Lucas smiled faintly.
“The library one?”
She nodded against him.
“The way you were looking at me in it still makes me emotional.”
God.
He remembered that photograph perfectly.
The quiet beginning of everything.
The moment before he fully understood his own heart.
Lucas looked out over the city skyline glowing endlessly beneath the night sky.
Then eventually, quietly, honestly, he whispered:
“I think part of me loved you from the very beginning.”
Ava’s breathing softened immediately after hearing that.
She tilted her face upward slightly to look at him.
And God.
Even after two years, her eyes still felt like home to him.
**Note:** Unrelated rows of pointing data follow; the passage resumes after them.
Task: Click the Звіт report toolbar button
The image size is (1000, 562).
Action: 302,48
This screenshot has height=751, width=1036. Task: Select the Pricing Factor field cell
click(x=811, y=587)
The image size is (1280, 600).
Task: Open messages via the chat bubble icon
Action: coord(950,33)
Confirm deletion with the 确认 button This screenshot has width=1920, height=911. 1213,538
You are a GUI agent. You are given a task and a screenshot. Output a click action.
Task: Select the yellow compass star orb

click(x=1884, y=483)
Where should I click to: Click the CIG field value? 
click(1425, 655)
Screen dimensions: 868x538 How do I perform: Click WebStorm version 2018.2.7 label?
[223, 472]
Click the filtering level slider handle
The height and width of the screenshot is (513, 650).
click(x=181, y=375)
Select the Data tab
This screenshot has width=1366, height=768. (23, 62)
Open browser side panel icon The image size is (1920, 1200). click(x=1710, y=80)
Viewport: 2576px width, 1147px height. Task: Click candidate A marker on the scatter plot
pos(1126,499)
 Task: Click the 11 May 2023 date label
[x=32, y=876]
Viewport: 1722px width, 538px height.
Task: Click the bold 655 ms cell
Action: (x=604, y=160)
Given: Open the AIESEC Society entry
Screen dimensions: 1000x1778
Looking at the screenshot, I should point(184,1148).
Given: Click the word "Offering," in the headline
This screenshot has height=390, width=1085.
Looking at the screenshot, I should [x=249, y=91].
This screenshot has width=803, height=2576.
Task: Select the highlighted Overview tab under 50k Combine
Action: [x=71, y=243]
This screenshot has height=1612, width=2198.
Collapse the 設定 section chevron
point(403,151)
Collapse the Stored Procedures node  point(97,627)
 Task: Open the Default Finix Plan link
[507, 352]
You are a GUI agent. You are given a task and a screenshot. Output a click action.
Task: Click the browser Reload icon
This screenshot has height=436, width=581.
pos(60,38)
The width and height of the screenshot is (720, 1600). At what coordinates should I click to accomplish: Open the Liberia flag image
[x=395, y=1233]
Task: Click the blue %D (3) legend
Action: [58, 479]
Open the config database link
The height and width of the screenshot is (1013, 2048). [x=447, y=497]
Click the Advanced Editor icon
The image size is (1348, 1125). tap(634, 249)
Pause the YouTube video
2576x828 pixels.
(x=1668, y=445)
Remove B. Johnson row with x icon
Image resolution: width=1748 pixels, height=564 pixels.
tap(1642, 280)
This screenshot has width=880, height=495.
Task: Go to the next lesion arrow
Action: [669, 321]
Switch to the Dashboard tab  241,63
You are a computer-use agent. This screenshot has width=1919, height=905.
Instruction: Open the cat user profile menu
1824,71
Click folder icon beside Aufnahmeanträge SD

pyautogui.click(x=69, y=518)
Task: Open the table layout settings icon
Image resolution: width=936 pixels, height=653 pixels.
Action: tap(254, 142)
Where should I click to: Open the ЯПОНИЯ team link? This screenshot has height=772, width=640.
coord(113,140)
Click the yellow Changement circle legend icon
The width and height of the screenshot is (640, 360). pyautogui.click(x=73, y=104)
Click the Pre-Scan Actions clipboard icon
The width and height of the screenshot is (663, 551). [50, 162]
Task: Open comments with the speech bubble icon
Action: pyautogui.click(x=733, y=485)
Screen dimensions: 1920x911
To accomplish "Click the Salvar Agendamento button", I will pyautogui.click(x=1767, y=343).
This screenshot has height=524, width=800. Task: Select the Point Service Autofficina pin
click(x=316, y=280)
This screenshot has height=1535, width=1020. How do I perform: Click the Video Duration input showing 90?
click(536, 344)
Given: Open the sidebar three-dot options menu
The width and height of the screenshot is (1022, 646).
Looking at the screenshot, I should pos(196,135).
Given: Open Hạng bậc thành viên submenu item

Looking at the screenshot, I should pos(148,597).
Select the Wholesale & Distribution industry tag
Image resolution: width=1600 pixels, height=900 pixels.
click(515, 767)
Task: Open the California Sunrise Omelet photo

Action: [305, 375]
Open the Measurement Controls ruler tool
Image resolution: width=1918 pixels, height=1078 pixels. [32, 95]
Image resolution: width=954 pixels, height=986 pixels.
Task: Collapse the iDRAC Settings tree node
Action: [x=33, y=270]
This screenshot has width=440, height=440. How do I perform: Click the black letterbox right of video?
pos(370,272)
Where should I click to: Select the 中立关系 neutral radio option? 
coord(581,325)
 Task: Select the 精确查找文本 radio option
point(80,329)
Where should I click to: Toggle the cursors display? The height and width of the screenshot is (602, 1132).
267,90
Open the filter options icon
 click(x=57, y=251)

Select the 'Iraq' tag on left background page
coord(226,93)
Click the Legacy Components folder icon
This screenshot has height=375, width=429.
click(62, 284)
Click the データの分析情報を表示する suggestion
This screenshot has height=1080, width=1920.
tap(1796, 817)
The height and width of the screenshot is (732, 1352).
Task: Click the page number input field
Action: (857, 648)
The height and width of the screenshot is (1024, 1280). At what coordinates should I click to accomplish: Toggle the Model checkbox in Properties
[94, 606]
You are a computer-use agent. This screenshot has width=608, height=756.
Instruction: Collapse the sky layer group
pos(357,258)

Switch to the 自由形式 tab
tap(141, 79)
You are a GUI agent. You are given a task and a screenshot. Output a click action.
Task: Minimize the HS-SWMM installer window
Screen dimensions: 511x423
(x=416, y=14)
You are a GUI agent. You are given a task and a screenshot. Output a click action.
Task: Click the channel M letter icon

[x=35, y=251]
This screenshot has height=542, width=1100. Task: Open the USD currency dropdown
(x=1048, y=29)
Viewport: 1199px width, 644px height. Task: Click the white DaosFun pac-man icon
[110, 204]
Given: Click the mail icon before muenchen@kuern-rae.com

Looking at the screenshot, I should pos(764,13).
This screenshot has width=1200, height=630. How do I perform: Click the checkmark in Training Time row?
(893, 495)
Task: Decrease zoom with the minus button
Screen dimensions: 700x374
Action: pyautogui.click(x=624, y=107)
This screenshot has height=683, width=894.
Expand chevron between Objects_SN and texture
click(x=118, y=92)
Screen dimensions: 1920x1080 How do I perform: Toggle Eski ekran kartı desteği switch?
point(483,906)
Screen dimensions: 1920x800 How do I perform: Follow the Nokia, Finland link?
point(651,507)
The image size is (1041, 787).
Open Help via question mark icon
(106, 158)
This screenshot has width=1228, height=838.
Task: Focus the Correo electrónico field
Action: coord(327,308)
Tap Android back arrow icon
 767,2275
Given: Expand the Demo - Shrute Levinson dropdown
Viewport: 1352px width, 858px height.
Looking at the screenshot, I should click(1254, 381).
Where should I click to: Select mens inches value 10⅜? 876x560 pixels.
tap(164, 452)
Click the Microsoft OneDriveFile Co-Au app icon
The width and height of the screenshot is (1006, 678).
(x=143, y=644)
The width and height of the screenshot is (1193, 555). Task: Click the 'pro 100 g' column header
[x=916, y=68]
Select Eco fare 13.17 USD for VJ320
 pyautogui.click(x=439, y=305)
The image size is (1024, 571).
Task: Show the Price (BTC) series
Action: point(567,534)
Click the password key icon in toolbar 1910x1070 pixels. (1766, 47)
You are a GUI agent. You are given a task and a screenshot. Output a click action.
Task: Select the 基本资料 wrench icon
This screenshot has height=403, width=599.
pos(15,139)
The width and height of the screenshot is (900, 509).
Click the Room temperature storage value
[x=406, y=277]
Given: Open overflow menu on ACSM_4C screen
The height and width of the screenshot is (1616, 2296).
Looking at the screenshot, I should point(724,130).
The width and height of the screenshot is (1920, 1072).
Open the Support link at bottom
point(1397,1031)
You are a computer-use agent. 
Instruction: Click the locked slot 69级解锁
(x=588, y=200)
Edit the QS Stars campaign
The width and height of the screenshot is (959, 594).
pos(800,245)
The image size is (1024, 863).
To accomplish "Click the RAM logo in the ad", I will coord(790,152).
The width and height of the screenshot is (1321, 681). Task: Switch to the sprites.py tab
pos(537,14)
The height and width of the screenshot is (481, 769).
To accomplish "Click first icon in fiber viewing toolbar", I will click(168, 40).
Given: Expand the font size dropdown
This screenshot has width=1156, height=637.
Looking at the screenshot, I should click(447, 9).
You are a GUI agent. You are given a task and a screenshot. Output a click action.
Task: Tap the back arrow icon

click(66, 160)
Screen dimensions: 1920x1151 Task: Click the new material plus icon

“You took your time figuring it out,” she murmured softly.
He laughed quietly.
“Yeah.”
Then more seriously:
“But I still found my way to you.”
The emotion in Ava’s expression nearly stopped his heartbeat even now.
Because somehow, unbelievably, she still looked at him like being loved by him mattered deeply.
Lucas kissed her softly beneath the city lights while the world moved quietly around them.
And somewhere far below, laughter echoed across the campus where their story first began.
Not every love story ended perfectly.
Some ended with heartbreak.
Some ended with goodbye.
But this one?
This one ended with two lonely people finding a home inside each other.
And honestly, for Lucas Reed, that was more than enough.